Source excerpt start

Honey Mustard Sheet Pan Chicken with Brussels Sprouts

This Honey-Mustard Sheet Pan Chicken with Brussels Sprouts is a perfect fall weeknight recipe that has maximum flavor and minimal dishes!
4.58 from 14 votes

Ingredients
  

  • Nonstick cooking spray
  • 1/4 cup plus 2 tablespoons olive oil
  • 2 tablespoons fresh lemon juice
  • 1 tablespoon Dijon mustard
  • 1 tablespoon whole-grain mustard
  • 1 tablespoon honey
  • 3 garlic cloves, minced
  • Kosher salt and freshly ground black pepper
  • 2 pounds bone-in skin-on chicken thighs (4 medium thighs)
  • 1 1/2 pounds Brussels sprouts, halved
  • 1/4 large red onion, sliced

Instructions
 

  • Preheat the oven to 425°F. Grease a large baking sheet with nonstick cooking spray and set aside. For easy clean up, you can line the pan with foil.

Source excerpt end

To be done:
A) Reproduce the sheet pan chicken recipe between "Instructions" and "pan with foil.", inclusive, swapping "foil" for "parchment paper".
B) Extend the sheet pan chicken recipe with the steps that come next, picking up right after its final sentence.
These records were drawn from a separate source.

Excerpted data start

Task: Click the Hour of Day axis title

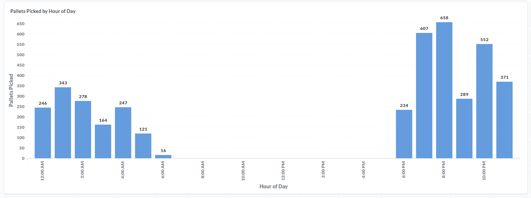Action: pos(273,187)
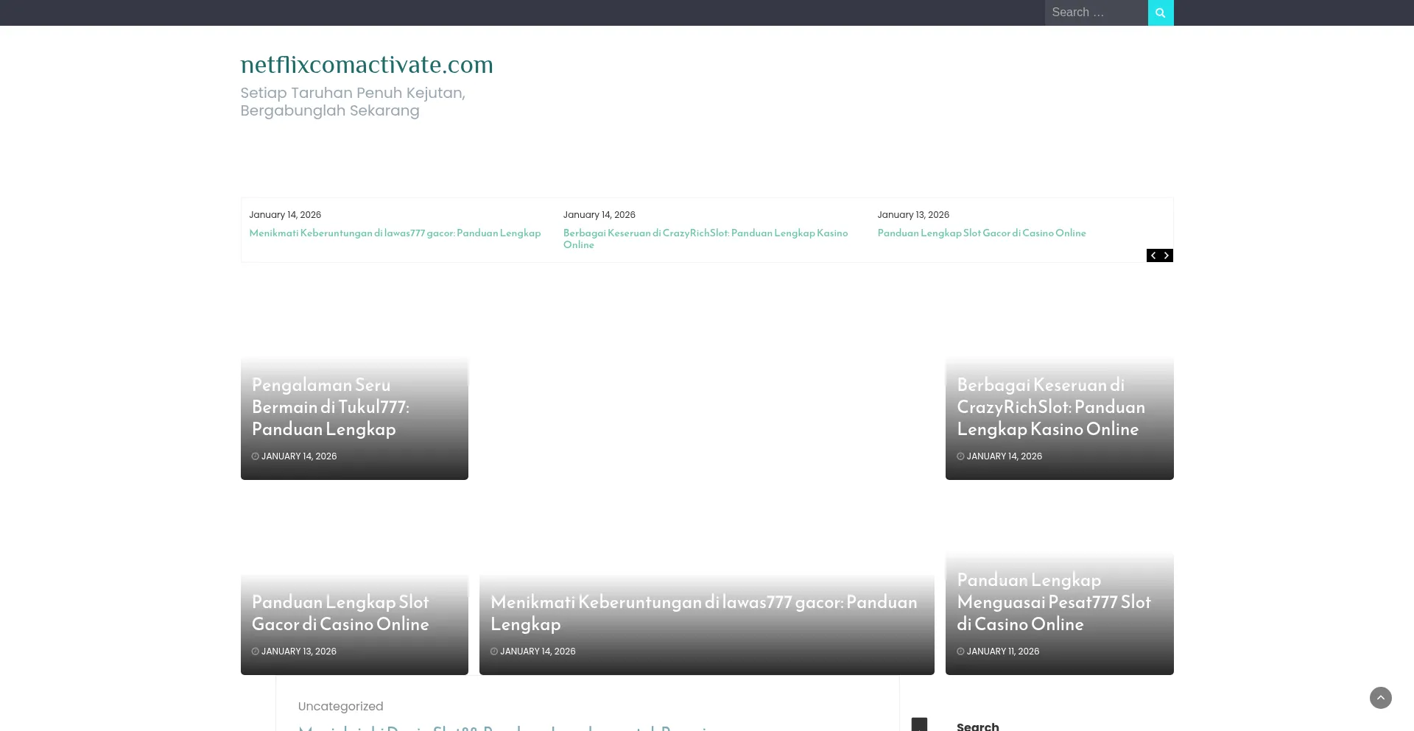This screenshot has height=731, width=1414.
Task: Open featured card Panduan Lengkap Menguasai Pesat777
Action: pos(1053,602)
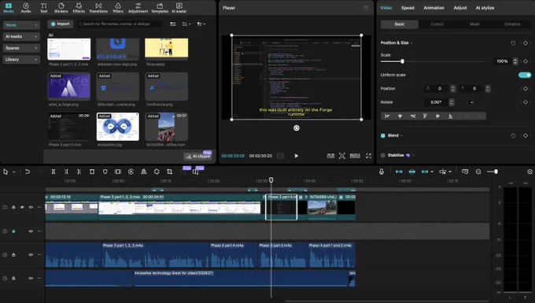Open the Animation tab
Viewport: 535px width, 303px height.
coord(434,8)
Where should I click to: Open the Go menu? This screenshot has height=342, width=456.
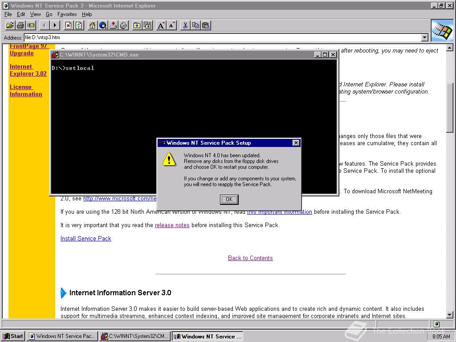[49, 14]
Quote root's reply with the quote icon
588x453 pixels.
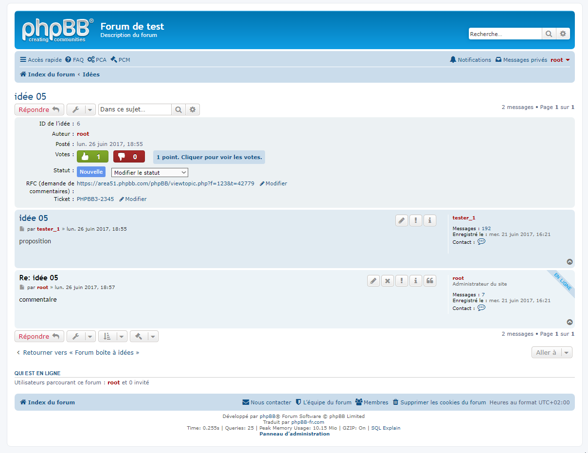[429, 281]
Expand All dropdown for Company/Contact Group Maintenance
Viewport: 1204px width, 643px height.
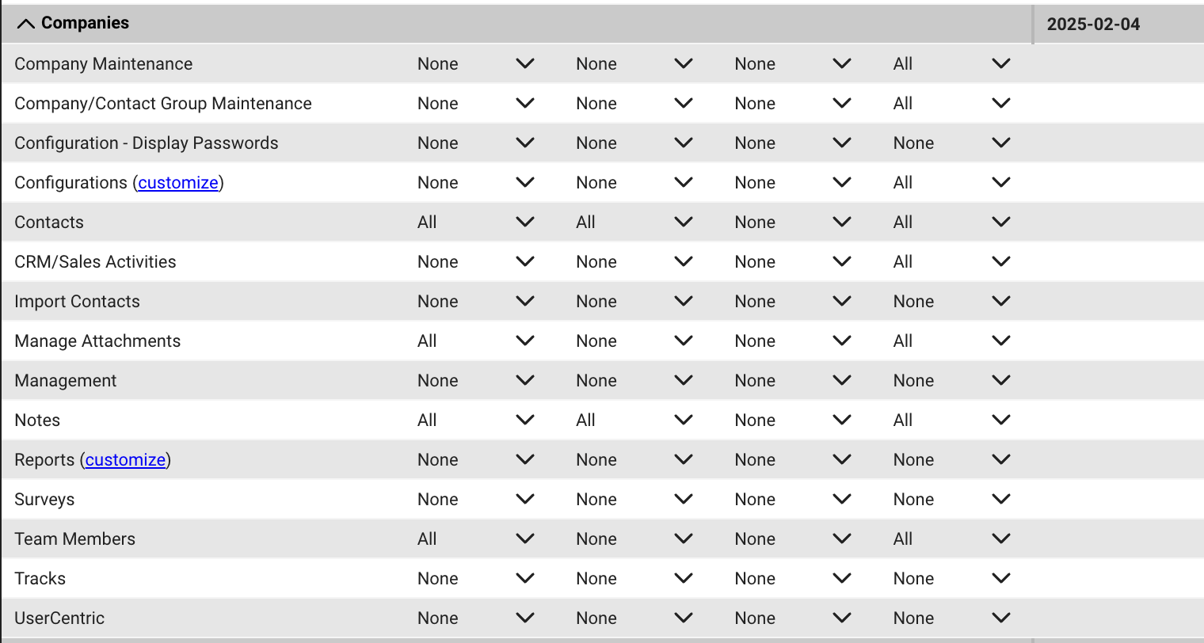coord(951,104)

Excerpted data end

Final answers:
A)
Instructions
 

  • Preheat the oven to 425°F. Grease a large baking sheet with nonstick cooking spray and set aside. For easy clean up, you can line the pan with parchment paper.

B)
  • In a medium bowl, whisk together the 1⁄4 cup olive oil, 1 tablespoon of the lemon juice, the Dijon mustard, whole-grain mustard, honey, and garlic. Season with salt and pepper to taste.
  • Use tongs to dip the chicken thighs in the sauce, coating both sides. Place the thighs on the prepared baking sheet. Discard any remaining sauce.
  • In a medium bowl, combine the Brussels sprouts and red onion. Drizzle with the remaining 2 tablespoons olive oil and 1 tablespoon lemon juice and toss until well coated. Arrange the sprouts and onion around the chicken on the baking sheet, making sure they aren’t overlapping. Season with salt and pepper.
  • Roast for 30 to 35 minutes, until the chicken is golden brown and has an internal temperature of 165°F and the Brussels sprouts are crispy. Serve hot.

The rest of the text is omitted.